• [TASK GOAL]: Across all the entries, tally the lines holding the word "marker", and give the number by itself.

• [GIVEN DATA]:
++++++++++
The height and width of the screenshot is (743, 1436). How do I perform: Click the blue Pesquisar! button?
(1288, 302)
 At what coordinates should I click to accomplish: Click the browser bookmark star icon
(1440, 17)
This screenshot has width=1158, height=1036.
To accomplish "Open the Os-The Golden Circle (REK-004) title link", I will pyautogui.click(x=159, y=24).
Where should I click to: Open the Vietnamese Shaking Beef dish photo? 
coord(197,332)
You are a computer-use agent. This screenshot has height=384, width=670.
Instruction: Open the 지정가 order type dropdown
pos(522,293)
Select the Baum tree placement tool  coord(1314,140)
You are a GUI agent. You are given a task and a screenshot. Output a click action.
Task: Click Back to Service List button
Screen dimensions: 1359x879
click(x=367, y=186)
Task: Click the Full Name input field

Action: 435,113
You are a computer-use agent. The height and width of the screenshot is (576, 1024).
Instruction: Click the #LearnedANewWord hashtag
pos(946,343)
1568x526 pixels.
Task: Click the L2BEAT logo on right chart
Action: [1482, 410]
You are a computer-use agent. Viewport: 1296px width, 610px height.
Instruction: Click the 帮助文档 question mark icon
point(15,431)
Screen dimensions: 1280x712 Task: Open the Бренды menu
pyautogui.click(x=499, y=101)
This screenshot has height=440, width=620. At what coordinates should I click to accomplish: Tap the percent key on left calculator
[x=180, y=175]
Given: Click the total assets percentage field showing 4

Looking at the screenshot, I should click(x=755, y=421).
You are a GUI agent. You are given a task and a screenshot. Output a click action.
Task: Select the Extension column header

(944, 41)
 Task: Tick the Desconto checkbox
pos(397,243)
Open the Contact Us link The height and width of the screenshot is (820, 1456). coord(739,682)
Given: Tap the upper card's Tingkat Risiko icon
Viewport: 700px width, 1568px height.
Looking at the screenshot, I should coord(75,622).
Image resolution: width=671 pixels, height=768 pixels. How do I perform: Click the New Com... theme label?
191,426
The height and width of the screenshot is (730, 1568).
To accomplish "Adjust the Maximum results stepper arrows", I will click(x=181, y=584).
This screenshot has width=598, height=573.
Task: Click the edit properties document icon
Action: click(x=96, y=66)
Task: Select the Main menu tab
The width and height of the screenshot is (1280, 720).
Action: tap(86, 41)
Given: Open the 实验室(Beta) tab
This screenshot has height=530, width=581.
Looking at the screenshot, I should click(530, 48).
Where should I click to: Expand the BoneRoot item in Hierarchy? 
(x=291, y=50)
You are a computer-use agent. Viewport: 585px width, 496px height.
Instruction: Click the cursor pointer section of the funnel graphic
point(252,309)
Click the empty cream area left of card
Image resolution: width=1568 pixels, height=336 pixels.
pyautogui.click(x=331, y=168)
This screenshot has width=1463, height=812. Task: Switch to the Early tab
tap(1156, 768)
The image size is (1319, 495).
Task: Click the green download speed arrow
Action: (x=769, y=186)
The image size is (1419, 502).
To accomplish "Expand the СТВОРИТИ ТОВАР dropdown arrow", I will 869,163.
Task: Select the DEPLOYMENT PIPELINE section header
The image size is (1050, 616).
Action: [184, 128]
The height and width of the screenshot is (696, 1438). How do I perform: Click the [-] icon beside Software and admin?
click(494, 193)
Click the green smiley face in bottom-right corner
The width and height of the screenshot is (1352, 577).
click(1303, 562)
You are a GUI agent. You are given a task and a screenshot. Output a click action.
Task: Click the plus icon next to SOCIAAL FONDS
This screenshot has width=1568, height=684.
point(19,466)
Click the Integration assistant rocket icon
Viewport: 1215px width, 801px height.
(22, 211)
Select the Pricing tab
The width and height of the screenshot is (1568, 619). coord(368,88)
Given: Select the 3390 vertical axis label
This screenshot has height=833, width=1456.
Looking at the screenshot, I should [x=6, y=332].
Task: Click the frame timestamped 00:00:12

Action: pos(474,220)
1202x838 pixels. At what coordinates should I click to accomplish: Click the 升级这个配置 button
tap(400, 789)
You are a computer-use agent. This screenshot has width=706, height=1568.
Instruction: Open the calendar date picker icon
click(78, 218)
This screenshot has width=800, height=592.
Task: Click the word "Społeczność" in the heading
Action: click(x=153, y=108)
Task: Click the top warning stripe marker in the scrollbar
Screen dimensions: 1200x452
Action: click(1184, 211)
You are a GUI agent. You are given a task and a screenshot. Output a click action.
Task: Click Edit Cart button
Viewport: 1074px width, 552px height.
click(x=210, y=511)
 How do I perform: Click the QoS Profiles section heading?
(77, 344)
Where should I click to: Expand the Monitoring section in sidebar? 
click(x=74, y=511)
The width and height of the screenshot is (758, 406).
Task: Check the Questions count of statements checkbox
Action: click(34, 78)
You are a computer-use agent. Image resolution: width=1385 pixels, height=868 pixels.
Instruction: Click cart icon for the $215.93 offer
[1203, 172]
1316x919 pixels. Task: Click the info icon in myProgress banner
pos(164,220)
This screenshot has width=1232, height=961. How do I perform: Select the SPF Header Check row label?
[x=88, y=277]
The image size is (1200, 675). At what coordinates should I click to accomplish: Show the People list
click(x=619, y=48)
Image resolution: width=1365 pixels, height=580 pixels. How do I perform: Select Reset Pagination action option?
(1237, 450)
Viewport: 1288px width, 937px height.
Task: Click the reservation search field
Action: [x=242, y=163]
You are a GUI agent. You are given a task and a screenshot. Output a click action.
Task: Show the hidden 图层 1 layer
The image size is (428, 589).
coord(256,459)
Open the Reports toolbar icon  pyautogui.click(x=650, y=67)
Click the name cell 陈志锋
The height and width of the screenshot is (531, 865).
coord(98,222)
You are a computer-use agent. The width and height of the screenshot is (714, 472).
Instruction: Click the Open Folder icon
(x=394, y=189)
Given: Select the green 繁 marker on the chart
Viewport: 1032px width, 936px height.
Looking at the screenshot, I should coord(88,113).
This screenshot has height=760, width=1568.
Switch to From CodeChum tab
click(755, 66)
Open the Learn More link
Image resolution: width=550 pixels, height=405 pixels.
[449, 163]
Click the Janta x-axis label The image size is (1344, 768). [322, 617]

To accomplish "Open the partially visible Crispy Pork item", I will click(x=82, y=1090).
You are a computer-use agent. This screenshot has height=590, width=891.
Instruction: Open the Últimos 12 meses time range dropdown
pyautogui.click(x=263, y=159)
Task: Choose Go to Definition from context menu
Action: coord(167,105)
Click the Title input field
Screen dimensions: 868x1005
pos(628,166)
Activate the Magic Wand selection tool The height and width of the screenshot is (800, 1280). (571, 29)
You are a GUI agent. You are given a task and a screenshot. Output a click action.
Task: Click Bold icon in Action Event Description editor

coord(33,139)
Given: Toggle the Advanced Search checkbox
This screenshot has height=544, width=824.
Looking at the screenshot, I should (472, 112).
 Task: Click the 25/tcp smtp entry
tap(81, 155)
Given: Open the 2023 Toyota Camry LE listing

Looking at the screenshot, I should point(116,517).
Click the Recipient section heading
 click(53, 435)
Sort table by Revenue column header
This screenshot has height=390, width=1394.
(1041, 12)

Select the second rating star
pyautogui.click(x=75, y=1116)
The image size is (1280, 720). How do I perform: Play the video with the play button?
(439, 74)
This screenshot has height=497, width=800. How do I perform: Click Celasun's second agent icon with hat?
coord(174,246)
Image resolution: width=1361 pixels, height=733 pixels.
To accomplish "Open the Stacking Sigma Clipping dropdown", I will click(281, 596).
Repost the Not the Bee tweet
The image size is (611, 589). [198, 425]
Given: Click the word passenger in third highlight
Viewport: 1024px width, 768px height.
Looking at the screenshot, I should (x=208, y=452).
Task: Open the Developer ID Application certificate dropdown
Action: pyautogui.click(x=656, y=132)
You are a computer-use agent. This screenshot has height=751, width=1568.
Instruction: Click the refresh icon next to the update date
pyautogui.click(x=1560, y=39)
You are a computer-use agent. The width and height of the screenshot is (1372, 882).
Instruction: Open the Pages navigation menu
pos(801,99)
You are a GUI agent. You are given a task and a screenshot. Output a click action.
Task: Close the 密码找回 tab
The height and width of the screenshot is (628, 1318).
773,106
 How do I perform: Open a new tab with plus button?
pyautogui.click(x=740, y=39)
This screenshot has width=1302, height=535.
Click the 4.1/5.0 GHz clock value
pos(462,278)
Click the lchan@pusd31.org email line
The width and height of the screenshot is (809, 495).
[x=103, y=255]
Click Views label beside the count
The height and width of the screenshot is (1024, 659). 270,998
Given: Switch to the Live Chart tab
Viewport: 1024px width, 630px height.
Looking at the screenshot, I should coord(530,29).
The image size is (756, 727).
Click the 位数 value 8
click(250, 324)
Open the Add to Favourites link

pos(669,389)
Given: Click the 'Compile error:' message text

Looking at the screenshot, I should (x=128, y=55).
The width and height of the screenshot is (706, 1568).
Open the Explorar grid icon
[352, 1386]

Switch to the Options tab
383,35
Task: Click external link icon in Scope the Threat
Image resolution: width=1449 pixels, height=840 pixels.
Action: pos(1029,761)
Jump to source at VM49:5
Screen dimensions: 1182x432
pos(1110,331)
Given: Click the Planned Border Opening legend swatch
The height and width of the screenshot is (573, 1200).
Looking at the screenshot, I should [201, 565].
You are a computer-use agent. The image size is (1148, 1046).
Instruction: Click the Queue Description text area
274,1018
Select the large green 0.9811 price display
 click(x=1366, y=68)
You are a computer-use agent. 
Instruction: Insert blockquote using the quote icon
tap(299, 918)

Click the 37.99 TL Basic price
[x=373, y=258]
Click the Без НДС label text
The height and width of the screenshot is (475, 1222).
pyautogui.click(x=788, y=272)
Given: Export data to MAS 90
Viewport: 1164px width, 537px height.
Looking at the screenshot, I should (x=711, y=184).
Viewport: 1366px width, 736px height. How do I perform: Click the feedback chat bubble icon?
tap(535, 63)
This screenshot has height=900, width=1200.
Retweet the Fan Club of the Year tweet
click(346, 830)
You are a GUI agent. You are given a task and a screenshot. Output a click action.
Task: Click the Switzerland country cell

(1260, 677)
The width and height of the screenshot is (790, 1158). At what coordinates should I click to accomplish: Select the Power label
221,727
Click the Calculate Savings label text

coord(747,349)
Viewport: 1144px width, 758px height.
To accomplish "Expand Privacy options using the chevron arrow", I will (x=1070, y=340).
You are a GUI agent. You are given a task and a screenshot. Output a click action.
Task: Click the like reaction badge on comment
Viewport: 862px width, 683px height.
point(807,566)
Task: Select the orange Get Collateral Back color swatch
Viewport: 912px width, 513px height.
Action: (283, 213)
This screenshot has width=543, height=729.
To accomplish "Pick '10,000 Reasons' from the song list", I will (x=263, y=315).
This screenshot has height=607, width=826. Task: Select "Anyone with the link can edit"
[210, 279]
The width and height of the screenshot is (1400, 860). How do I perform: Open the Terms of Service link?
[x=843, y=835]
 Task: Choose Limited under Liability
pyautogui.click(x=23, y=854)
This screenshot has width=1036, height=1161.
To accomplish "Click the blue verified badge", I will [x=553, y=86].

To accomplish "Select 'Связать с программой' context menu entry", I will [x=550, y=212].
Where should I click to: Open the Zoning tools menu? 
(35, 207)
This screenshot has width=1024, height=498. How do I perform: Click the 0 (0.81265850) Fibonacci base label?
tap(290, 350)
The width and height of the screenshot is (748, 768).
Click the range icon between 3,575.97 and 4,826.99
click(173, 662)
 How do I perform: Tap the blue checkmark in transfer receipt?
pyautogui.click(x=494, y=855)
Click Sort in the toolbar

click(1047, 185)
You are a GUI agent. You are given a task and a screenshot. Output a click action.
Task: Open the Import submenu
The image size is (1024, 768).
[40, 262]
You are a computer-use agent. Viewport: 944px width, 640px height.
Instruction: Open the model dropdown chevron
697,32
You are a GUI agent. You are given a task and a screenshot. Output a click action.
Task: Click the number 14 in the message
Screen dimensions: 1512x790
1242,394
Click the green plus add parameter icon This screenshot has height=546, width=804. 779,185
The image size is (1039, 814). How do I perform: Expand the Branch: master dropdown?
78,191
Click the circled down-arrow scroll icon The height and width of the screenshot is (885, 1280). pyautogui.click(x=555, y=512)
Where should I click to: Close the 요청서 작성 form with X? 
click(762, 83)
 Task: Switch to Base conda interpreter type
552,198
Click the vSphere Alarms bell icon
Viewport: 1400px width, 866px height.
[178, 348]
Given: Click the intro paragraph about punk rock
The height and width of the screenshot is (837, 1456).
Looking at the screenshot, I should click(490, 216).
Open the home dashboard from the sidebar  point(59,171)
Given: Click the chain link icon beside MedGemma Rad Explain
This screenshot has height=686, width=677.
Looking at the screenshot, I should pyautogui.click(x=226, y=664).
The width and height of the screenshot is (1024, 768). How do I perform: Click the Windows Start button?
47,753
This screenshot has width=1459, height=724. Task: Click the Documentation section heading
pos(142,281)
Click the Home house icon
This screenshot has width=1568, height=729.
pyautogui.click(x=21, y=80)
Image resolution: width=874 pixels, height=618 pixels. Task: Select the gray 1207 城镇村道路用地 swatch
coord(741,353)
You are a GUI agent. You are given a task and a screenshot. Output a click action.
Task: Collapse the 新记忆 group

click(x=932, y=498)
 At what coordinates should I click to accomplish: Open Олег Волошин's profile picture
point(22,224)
++++++++++
• [SOLUTION]: 2